■ **Sayfa alıntısı**:
=======

Bir Yılın Muhasebesi: Hiçbir Müslüman “Bana ne?” diyemez.

Bir Yılın Muhasebesi: Hiçbir Müslüman “Bana ne?” diyemez.

Âlemlerin Halikı, maliki Allah’ü Tealaya Sonsuz Hamd ve şükür O'nun sevdiği seçtiği sevgilisi Âlemlerin en güzeli Yaratılmışların en faziletlisi Hz. Muhammed Mustafa Sallallahü Aleyhi Veselleme ve aline ve ashabına salât ve selam olsun...
Allahü teâlâ Kur'ân-ı kerîmde meâlen buyuruyor ki:

Kim de, Rabbinin huzurunda duracağından korkar ve nefsini arzularından alıkoyarsa, şüphesiz, cennet onun sığınağıdır. (Nâziât sûresi: 40-41. Ayet)

Allahü Teala Hadîs-i kudsîde buyuruyor: “Nefsine düşmanlık et! Çünkü o, benim düşmanımdır.”

Akıllılığın alâmeti; nefse gâlib ve hâkim olmak ve öldükten sonra lâzım olanları hazırlamaktır. Ahmaklık alâmeti; nefse uyup, Allah'tan af, merhâmet beklemektir.

Nefsini azîz eden dînini yıkar. Nefsini zelîl eden kimse dînini azîz eder.
Mücâhid bin Cebr'in sözüdür...

Kalbin ve ruhun gıdası hamd, şükür, ibadet, zikir ve istiğfar etmektir, Allah’ü Teâlâ’yı ve onun sevdiklerini sevmektir. Nefsin gıdası ise haramlar ve Allah’ü Teâlâ’nın sevmediği kişilerle dost olmaktır.

(Cennet, dünyada nefsin sevmediği şeylerle, Cehennem de nefsin arzu ettikleriyle bezenip süslenmiştir.) [Buhari, Müslim]

Hepimiz dünyada geçiciyiz. Dünyaya gözümüzü açtığımız anda sonsuz ahiret yolculuğuna çıkmış bulunuyoruz. Üstelik bir saniye sonrası yaşayacağımız garanti değil. Ölüm her an gelebilir. Boşa geçen veya Allah’ü Teâlâ’nın sevmediği şeylerle geçen zaman dilimi aleyhimize işliyor. Zamanı iyi değerlendiremezsek üç büyük pişmanlık bizleri bekliyor.
1- Boşa geçen her anımız için pişmanlıklar duyacağız. Bir insan altınlarını boşa harcarsa ne kadar üzülür. Hâlbuki zaman altından milyarlarca kat üstündür.
2- Zamanımızı zararlı şeylerle haramlarla geçirirsek buna çok çok pişman oluruz.
3- Zararlı şeylerle ve haramlarla geçen zamanın hiç faydası olmadığı gibi ağır bir de hesabı var. Elim verici cehennem azabı var.

Kişinin kendine karşı görevlerinin muhasebesi
Kişi kendini geliştirmezse, kendini yenilemezse, tüm vakitlerini faydalı şeylerle geçirmezse zarardadır. Allah’ü Teâlâ Asr suresinde dört sınıf insandan bahsediyor.

=======

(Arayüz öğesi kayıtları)
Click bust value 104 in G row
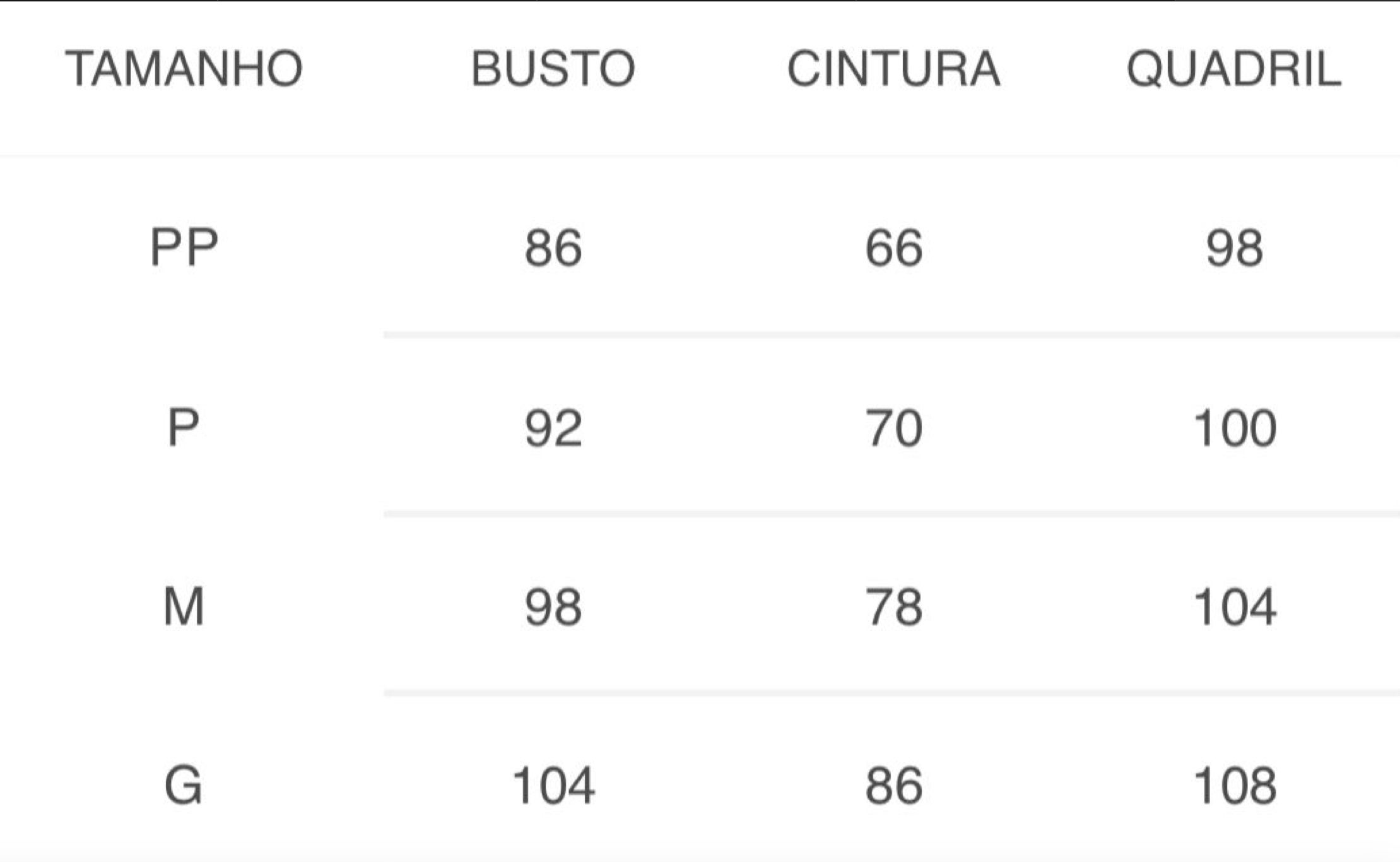Viewport: 1400px width, 862px height. pyautogui.click(x=553, y=786)
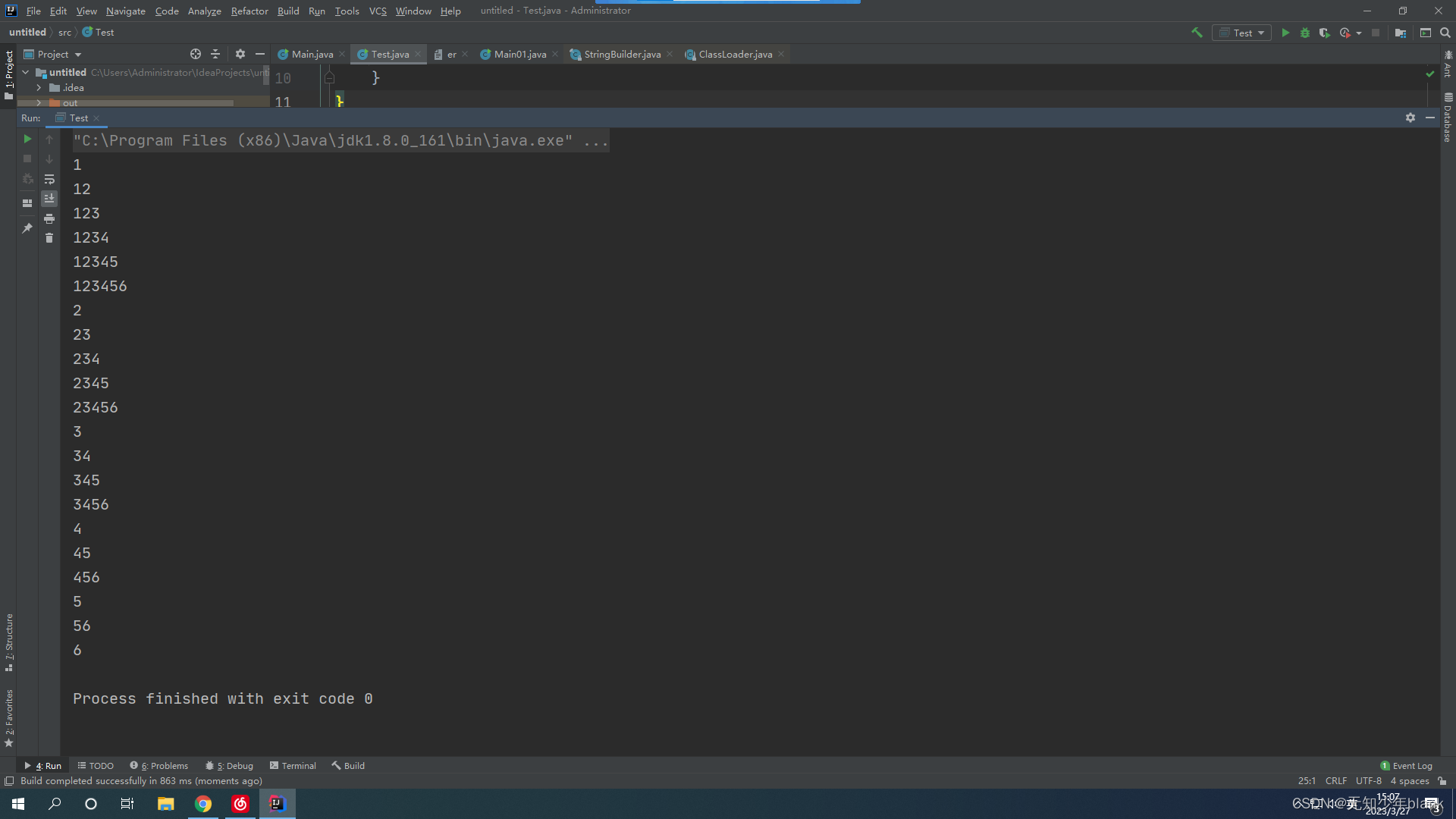Open the Terminal tool window button
1456x819 pixels.
tap(293, 765)
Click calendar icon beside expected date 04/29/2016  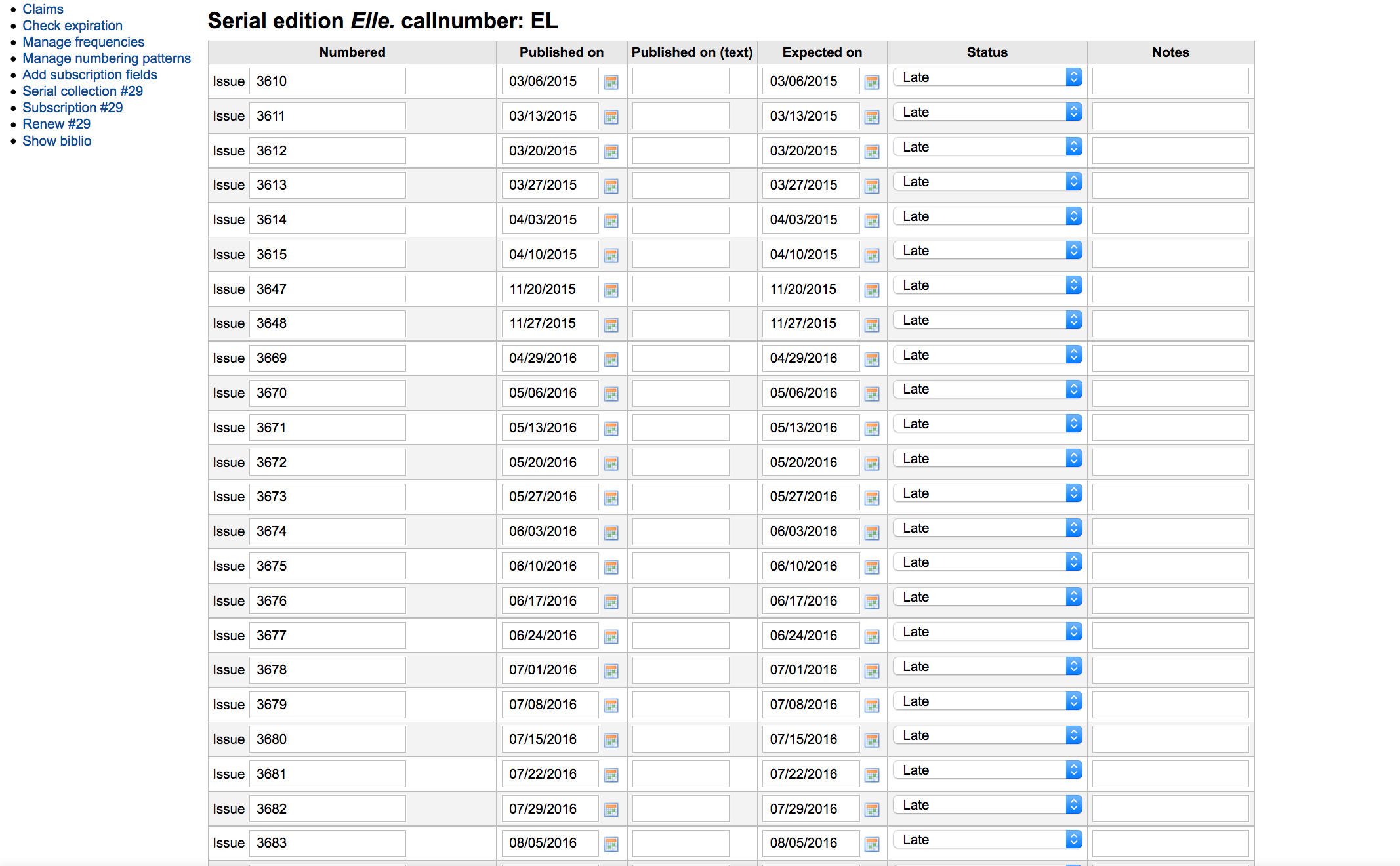871,360
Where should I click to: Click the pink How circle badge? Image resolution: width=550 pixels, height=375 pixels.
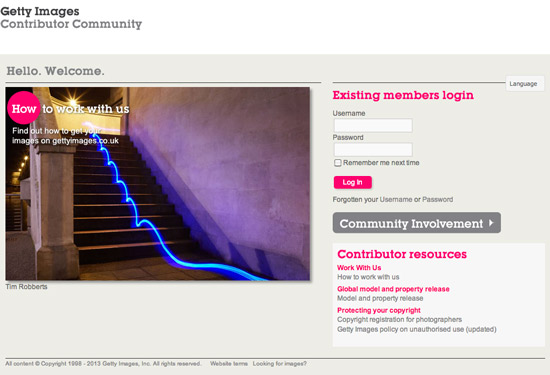24,108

=======

■ **Görev yönergesi**: Nefis muhasebesi üzerine olan metinden "Kişinin kendine karşı" sözlerinden "sınıf insandan bahsediyor." sözlerine kadar olan bölümü hiç değiştirmeden çıktı olarak verin. Bu verilere ihtiyacınız yok.

■ **Aşağıdaki çıktı**:
Kişinin kendine karşı görevlerinin muhasebesi
Kişi kendini geliştirmezse, kendini yenilemezse, tüm vakitlerini faydalı şeylerle geçirmezse zarardadır. Allah’ü Teâlâ Asr suresinde dört sınıf insandan bahsediyor.